Please copy out every one of the following lines exactly, leaving nothing out.

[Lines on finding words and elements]
(begin)
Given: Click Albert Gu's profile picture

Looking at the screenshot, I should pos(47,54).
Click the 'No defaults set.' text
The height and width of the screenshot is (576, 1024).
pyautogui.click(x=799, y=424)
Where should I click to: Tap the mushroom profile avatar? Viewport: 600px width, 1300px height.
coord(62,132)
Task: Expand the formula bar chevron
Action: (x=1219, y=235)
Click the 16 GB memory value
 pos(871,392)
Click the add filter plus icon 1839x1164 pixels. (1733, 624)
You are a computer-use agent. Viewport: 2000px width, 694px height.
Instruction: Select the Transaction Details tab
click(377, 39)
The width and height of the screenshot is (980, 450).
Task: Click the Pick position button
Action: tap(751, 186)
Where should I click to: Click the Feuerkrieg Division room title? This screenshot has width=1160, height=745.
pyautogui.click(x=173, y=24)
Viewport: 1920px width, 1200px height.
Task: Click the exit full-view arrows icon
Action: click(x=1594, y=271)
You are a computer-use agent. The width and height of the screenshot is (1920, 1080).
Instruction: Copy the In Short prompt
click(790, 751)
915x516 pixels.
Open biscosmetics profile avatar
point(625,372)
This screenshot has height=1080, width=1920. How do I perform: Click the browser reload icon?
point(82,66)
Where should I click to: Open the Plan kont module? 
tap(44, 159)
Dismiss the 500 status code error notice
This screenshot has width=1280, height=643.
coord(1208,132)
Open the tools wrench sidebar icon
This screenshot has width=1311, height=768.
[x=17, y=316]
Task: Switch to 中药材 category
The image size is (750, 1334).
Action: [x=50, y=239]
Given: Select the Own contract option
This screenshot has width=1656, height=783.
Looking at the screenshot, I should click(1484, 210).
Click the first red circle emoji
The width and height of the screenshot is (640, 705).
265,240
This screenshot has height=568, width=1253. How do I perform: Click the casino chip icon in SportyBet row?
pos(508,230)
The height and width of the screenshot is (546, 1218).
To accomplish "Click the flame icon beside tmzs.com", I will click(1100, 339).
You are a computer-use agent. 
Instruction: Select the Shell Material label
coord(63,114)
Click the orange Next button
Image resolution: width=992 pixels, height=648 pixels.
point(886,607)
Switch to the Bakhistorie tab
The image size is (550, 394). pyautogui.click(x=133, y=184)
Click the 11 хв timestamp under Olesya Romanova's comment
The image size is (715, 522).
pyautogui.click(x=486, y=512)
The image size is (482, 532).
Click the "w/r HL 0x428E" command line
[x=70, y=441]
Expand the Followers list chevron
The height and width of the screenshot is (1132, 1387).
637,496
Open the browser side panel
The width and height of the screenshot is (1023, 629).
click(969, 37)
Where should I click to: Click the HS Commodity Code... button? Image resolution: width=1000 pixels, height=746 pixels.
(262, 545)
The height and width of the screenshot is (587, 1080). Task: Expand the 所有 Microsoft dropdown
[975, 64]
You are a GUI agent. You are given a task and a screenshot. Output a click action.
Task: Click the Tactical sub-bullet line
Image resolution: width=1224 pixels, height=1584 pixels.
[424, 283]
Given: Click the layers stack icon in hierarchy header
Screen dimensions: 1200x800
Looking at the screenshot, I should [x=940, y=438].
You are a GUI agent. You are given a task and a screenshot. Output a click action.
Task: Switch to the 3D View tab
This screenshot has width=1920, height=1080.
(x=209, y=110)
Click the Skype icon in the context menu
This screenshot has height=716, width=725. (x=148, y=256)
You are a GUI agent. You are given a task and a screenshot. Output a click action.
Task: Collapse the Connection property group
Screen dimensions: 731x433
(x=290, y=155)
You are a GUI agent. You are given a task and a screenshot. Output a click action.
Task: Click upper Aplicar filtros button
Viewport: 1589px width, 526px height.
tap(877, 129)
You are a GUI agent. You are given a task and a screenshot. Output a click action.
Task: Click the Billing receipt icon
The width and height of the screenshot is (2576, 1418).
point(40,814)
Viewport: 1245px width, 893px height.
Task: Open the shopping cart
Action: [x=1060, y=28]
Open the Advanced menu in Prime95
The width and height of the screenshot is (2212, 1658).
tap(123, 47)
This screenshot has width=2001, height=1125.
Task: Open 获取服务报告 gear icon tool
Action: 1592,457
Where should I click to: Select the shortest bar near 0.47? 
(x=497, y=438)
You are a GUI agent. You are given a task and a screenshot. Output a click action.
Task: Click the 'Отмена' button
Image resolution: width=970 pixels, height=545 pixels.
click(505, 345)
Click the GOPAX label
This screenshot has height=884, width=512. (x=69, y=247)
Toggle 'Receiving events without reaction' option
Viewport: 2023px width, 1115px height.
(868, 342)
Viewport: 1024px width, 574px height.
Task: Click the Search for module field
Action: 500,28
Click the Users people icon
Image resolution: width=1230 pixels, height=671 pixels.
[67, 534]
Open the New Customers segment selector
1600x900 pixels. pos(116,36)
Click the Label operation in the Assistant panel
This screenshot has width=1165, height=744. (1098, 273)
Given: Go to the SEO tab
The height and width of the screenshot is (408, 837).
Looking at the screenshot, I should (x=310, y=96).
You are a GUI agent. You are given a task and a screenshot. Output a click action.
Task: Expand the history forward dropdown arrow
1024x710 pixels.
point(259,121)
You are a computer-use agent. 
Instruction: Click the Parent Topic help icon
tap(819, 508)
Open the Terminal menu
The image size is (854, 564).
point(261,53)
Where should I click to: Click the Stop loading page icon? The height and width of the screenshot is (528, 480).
(end)
### Response for this exercise
Given: Click Albert Gu's profile picture

Looking at the screenshot, I should pos(47,54).
Click the 'No defaults set.' text
The height and width of the screenshot is (576, 1024).
pyautogui.click(x=799, y=424)
Where should I click to: Tap the mushroom profile avatar? Viewport: 600px width, 1300px height.
coord(62,132)
Task: Expand the formula bar chevron
Action: (x=1219, y=235)
Click the 16 GB memory value
 pos(871,392)
Click the add filter plus icon 1839x1164 pixels. (1733, 624)
You are a computer-use agent. Viewport: 2000px width, 694px height.
Instruction: Select the Transaction Details tab
click(377, 39)
The width and height of the screenshot is (980, 450).
Task: Click the Pick position button
Action: tap(751, 186)
Where should I click to: Click the Feuerkrieg Division room title? This screenshot has width=1160, height=745.
pyautogui.click(x=173, y=24)
Viewport: 1920px width, 1200px height.
Task: Click the exit full-view arrows icon
Action: click(x=1594, y=271)
You are a computer-use agent. The width and height of the screenshot is (1920, 1080).
Instruction: Copy the In Short prompt
click(790, 751)
915x516 pixels.
Open biscosmetics profile avatar
point(625,372)
This screenshot has height=1080, width=1920. How do I perform: Click the browser reload icon?
point(82,66)
Where should I click to: Open the Plan kont module? 
tap(44, 159)
Dismiss the 500 status code error notice
This screenshot has width=1280, height=643.
coord(1208,132)
Open the tools wrench sidebar icon
This screenshot has width=1311, height=768.
[x=17, y=316]
Task: Switch to 中药材 category
The image size is (750, 1334).
Action: [x=50, y=239]
Given: Select the Own contract option
This screenshot has width=1656, height=783.
Looking at the screenshot, I should click(1484, 210).
Click the first red circle emoji
The width and height of the screenshot is (640, 705).
265,240
This screenshot has height=568, width=1253. How do I perform: Click the casino chip icon in SportyBet row?
pos(508,230)
The height and width of the screenshot is (546, 1218).
To accomplish "Click the flame icon beside tmzs.com", I will click(1100, 339).
You are a computer-use agent. 
Instruction: Select the Shell Material label
coord(63,114)
Click the orange Next button
Image resolution: width=992 pixels, height=648 pixels.
point(886,607)
Switch to the Bakhistorie tab
The image size is (550, 394). pyautogui.click(x=133, y=184)
Click the 11 хв timestamp under Olesya Romanova's comment
The image size is (715, 522).
pyautogui.click(x=486, y=512)
The image size is (482, 532).
Click the "w/r HL 0x428E" command line
[x=70, y=441]
Expand the Followers list chevron
The height and width of the screenshot is (1132, 1387).
637,496
Open the browser side panel
The width and height of the screenshot is (1023, 629).
click(969, 37)
Where should I click to: Click the HS Commodity Code... button? Image resolution: width=1000 pixels, height=746 pixels.
(262, 545)
The height and width of the screenshot is (587, 1080). Task: Expand the 所有 Microsoft dropdown
[975, 64]
You are a GUI agent. You are given a task and a screenshot. Output a click action.
Task: Click the Tactical sub-bullet line
Image resolution: width=1224 pixels, height=1584 pixels.
[424, 283]
Given: Click the layers stack icon in hierarchy header
Screen dimensions: 1200x800
Looking at the screenshot, I should [x=940, y=438].
You are a GUI agent. You are given a task and a screenshot. Output a click action.
Task: Switch to the 3D View tab
This screenshot has width=1920, height=1080.
(x=209, y=110)
Click the Skype icon in the context menu
This screenshot has height=716, width=725. (x=148, y=256)
You are a GUI agent. You are given a task and a screenshot. Output a click action.
Task: Collapse the Connection property group
Screen dimensions: 731x433
(x=290, y=155)
You are a GUI agent. You are given a task and a screenshot. Output a click action.
Task: Click upper Aplicar filtros button
Viewport: 1589px width, 526px height.
tap(877, 129)
You are a GUI agent. You are given a task and a screenshot. Output a click action.
Task: Click the Billing receipt icon
The width and height of the screenshot is (2576, 1418).
point(40,814)
Viewport: 1245px width, 893px height.
Task: Open the shopping cart
Action: [x=1060, y=28]
Open the Advanced menu in Prime95
The width and height of the screenshot is (2212, 1658).
tap(123, 47)
This screenshot has width=2001, height=1125.
Task: Open 获取服务报告 gear icon tool
Action: 1592,457
Where should I click to: Select the shortest bar near 0.47? 
(x=497, y=438)
You are a GUI agent. You are given a task and a screenshot. Output a click action.
Task: Click the 'Отмена' button
Image resolution: width=970 pixels, height=545 pixels.
click(505, 345)
Click the GOPAX label
This screenshot has height=884, width=512. (x=69, y=247)
Toggle 'Receiving events without reaction' option
Viewport: 2023px width, 1115px height.
(868, 342)
Viewport: 1024px width, 574px height.
Task: Click the Search for module field
Action: 500,28
Click the Users people icon
Image resolution: width=1230 pixels, height=671 pixels.
[67, 534]
Open the New Customers segment selector
1600x900 pixels. pos(116,36)
Click the Label operation in the Assistant panel
This screenshot has width=1165, height=744. (1098, 273)
Given: Go to the SEO tab
The height and width of the screenshot is (408, 837).
Looking at the screenshot, I should (x=310, y=96).
You are a GUI agent. You are given a task and a screenshot. Output a click action.
Task: Expand the history forward dropdown arrow
1024x710 pixels.
point(259,121)
You are a computer-use agent. 
Instruction: Click the Parent Topic help icon
tap(819, 508)
Open the Terminal menu
The image size is (854, 564).
point(261,53)
Where should I click to: Click the Stop loading page icon? The height and width of the screenshot is (528, 480).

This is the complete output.